# WHAT IS BEING ASKED
Range to copy from the entries below: the line containing "Given: Select the Forecast Meteogram heading" through the line containing "Given: Click the Tail Width row label", inclusive. Retype only those lines, exactly, without any images.

# DATA RECORDS
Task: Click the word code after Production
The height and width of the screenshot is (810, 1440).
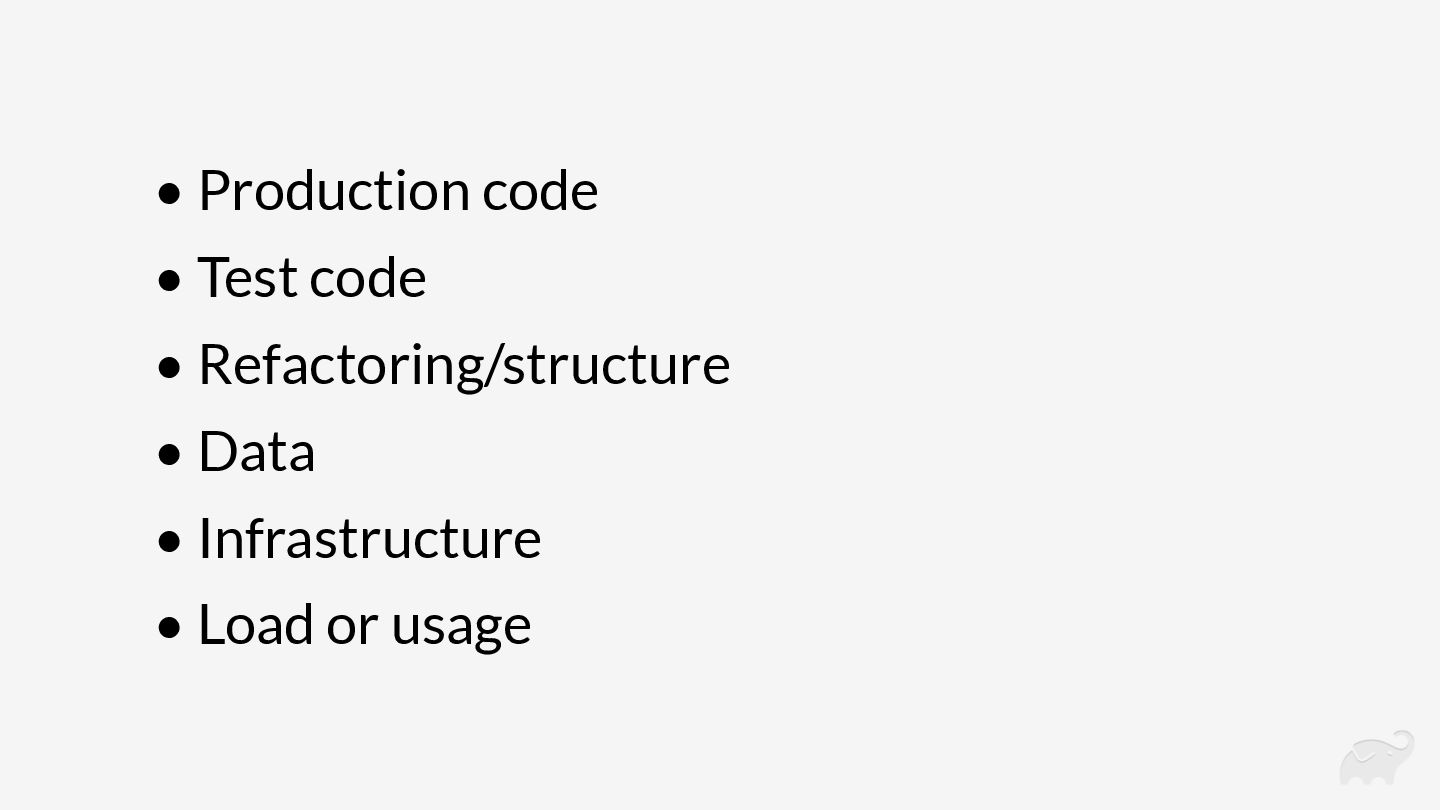Action: (x=540, y=190)
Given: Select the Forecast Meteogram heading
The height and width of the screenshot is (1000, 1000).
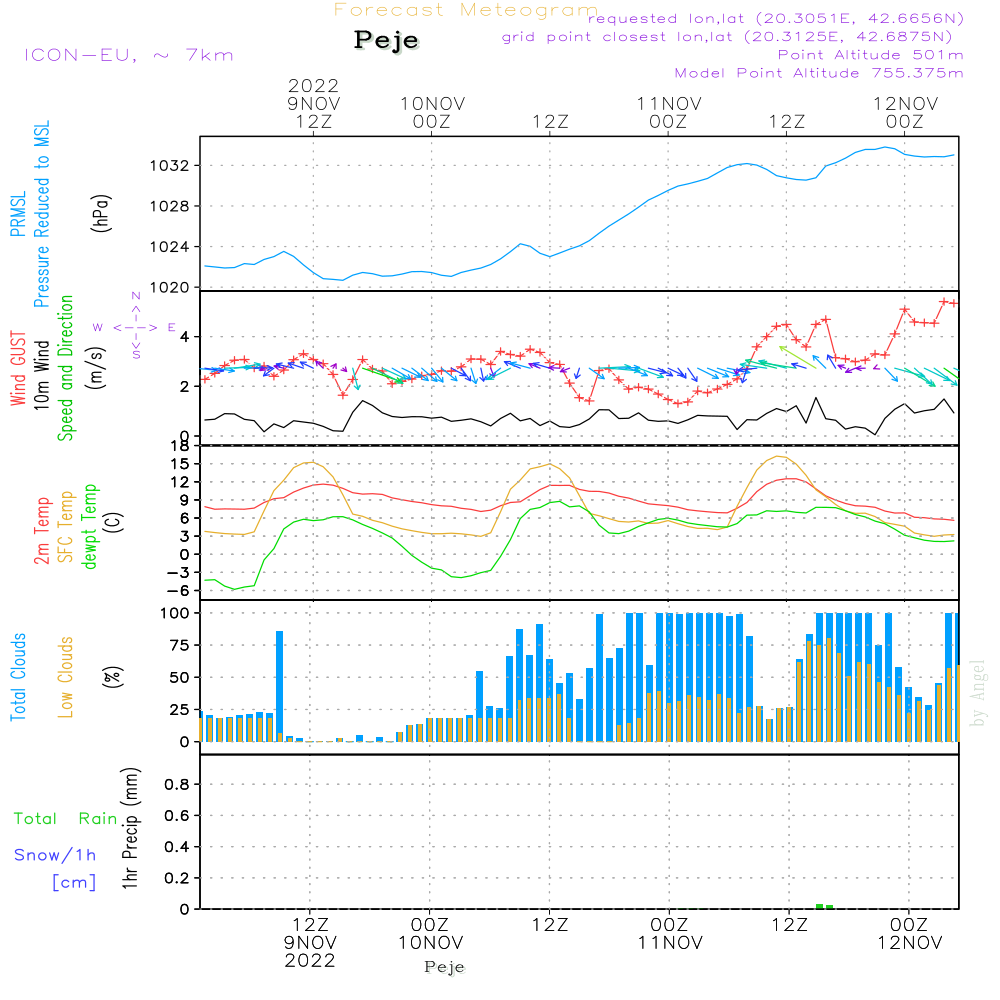Looking at the screenshot, I should point(466,10).
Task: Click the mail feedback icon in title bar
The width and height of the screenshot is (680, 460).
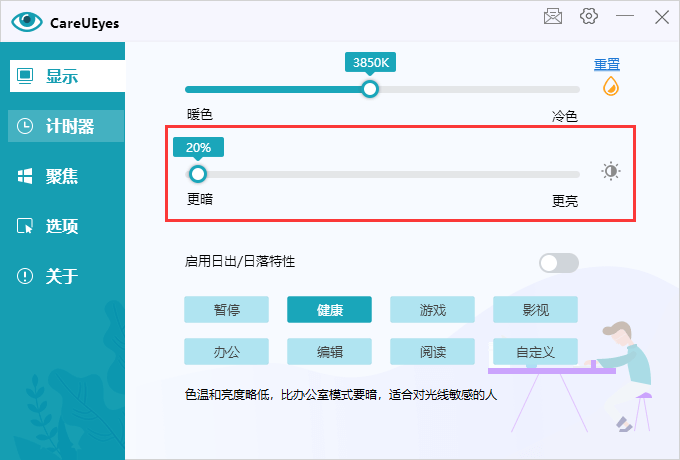Action: tap(553, 16)
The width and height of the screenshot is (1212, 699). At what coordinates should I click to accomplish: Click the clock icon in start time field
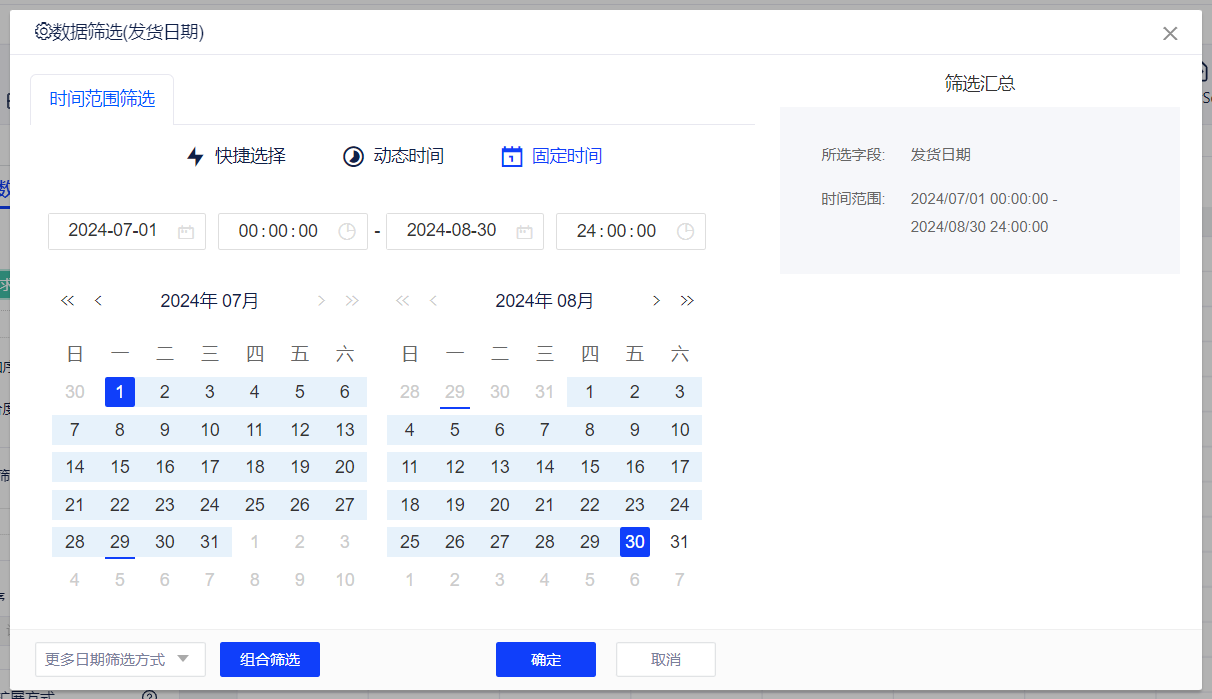pos(347,232)
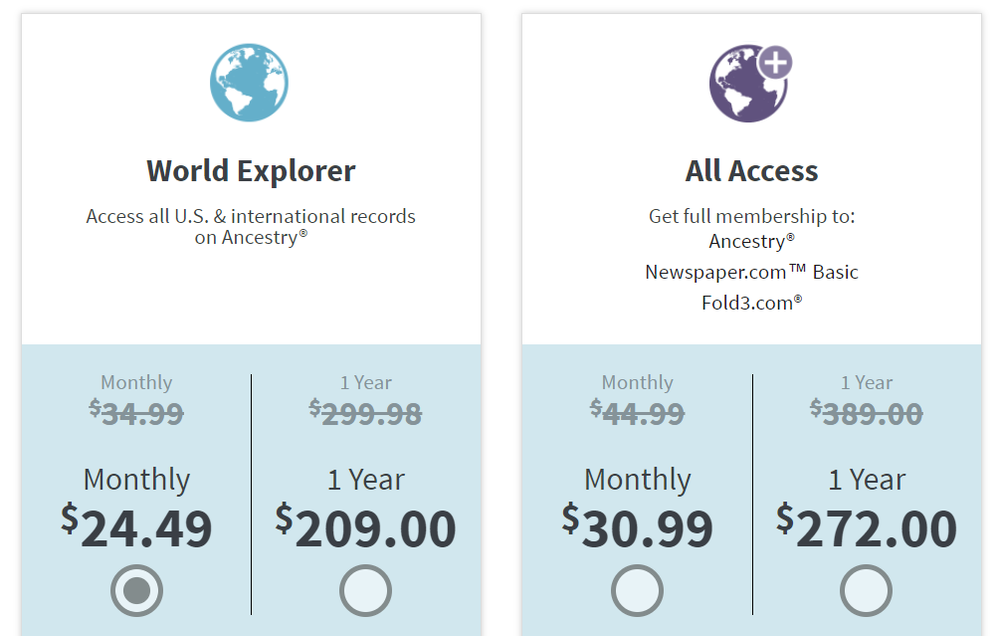The width and height of the screenshot is (998, 636).
Task: Click the crossed-out $34.99 price
Action: 136,412
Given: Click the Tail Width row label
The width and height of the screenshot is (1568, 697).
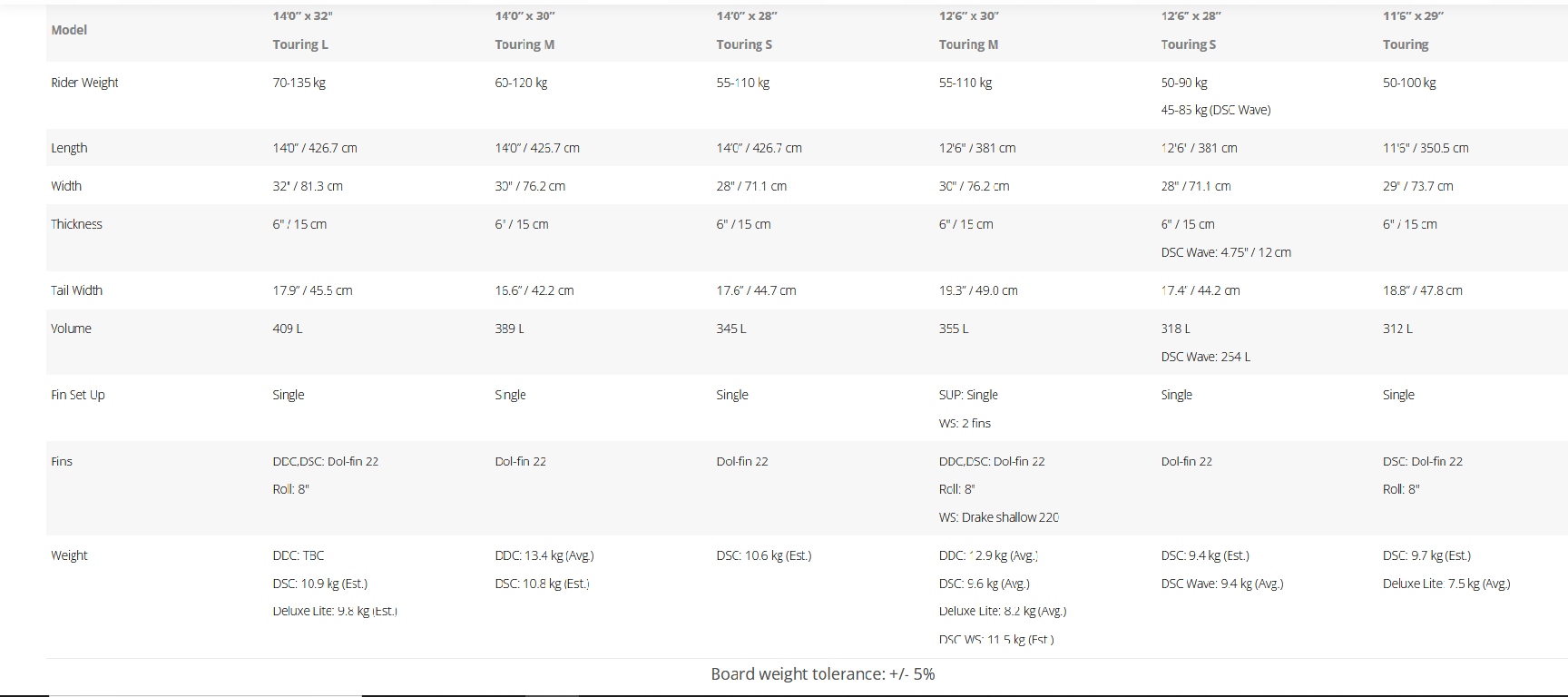Looking at the screenshot, I should pyautogui.click(x=76, y=290).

# OUTPUT FOR THIS TASK
Given: Select the Forecast Meteogram heading
The height and width of the screenshot is (1000, 1000).
Looking at the screenshot, I should point(466,10).
Task: Click the mail feedback icon in title bar
The width and height of the screenshot is (680, 460).
Action: tap(553, 16)
The width and height of the screenshot is (1212, 699). At what coordinates should I click to accomplish: Click the clock icon in start time field
pos(347,232)
The width and height of the screenshot is (998, 636).
Task: Click the crossed-out $34.99 price
Action: 136,412
Given: Click the Tail Width row label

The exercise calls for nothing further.